The variation of summer monsoon precipitation in central China since the last deglaciation

Two stalagmites (C996-1 and C996-2) collected from the Jiuxian Cave in the Shaanxi Province in central China have been studied with U-series dating and stable isotope analysis. Thirty-eight 230Th dating results showed that the stalagmite C996-1 was continuously deposited through the last 8.5 ka BP (thousand years before present, present=1950 AD), and C996-2 was deposited through the last 19 ka BP excluding two growth hiatuses between 8.3 and 5.7 ka BP, and 15.4 and 11.9 ka BP. With a relatively stable boundary condition, we interpret the δ18O of speleothem calcite as most indicative of the amount of summer monsoon precipitation, although temperature and other factors might have some minor impact. The δ18O records show notable changes within the last glacial maximum (LGM), resembling other East Asian monsoon records such as those from the Hulu and Sanbao Caves, suggesting that significant monsoonal climate changes occurred in eastern Asia as far north as the Qinling Mountains during the LGM interval. A comparison of our records to precisely dated contemporaneous speleothem records from other caves shows that the increasing trend of δ18O during the Holocene commenced as early as ∼ 7.5 ka BP in the low-latitude monsoonal area, i.e. the Hoti Cave, while at higher latitudes this shift occurred later, such as ∼ 7.0 ka BP in the Dongge Cave, ∼ 5.3 ka BP in the Heshang Cave, ∼ 4.7 ka BP in the Sanbao Cave and ∼ 4.5 ka BP in the Jiuxian Cave.

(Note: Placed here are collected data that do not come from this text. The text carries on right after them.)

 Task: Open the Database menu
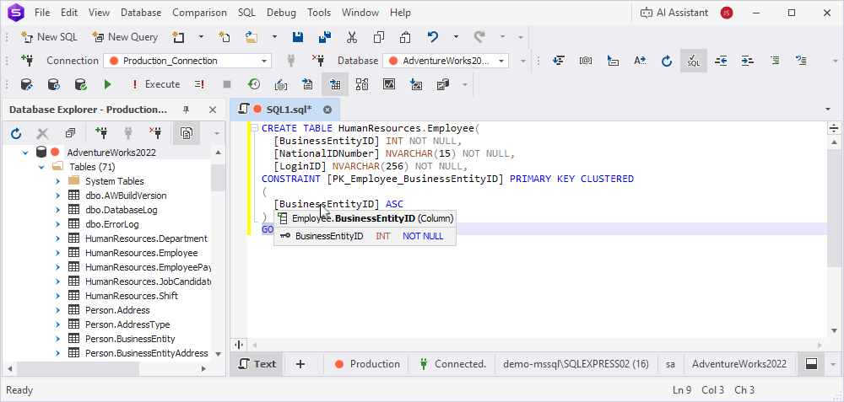point(140,13)
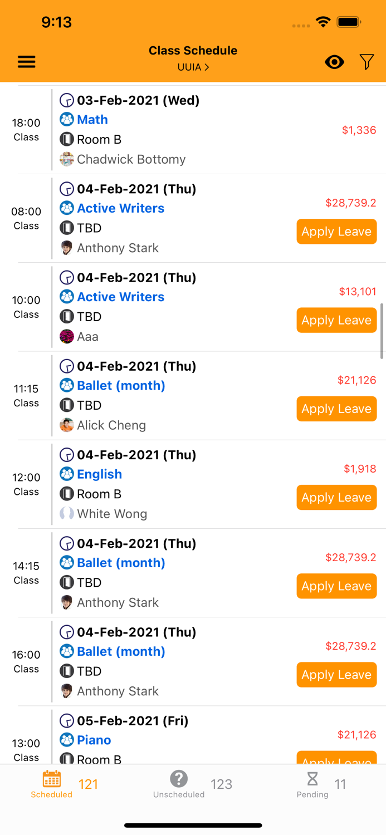Screen dimensions: 386x835
Task: Expand the UUIA location selector
Action: coord(193,67)
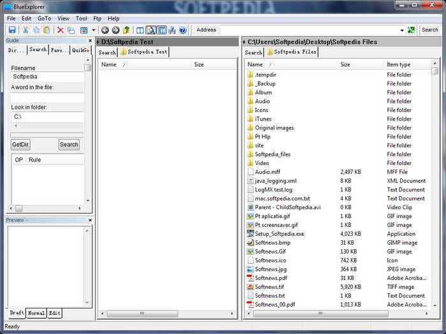Click the red X delete icon
The width and height of the screenshot is (446, 334).
click(61, 30)
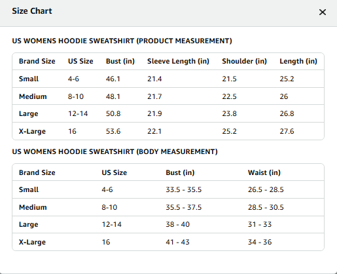
Task: Click waist range 34 - 36
Action: point(260,242)
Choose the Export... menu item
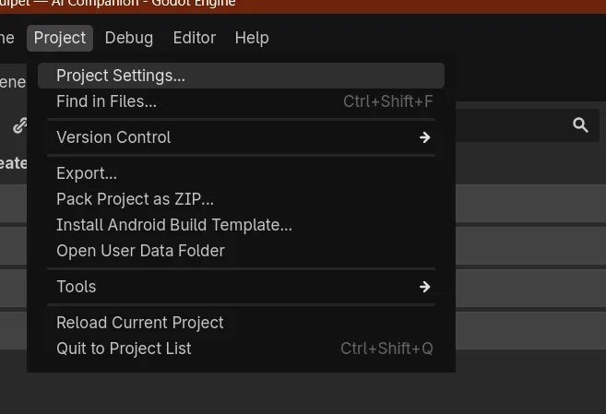Image resolution: width=606 pixels, height=414 pixels. click(x=241, y=173)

These results imply an asynchronous change of the summer monsoon precipitation occurred in East Asia during the Holocene. The asynchrony may be related to the responses of a coupled tropical and subtropical monsoon system to changes of the insolation and the differences in thermal forcing, which result from the complex geographical configuration. The variation of sea surface temperature (SST) in the western tropical Pacific may also have important impacts on the summer monsoon precipitation changes in central and northern China because it affects the Northwestern Pacific Subtropical High, a monsoon-front regulator. More robust tests are needed to confirm this phenomenon and to evaluate the contribution of different factors in detail.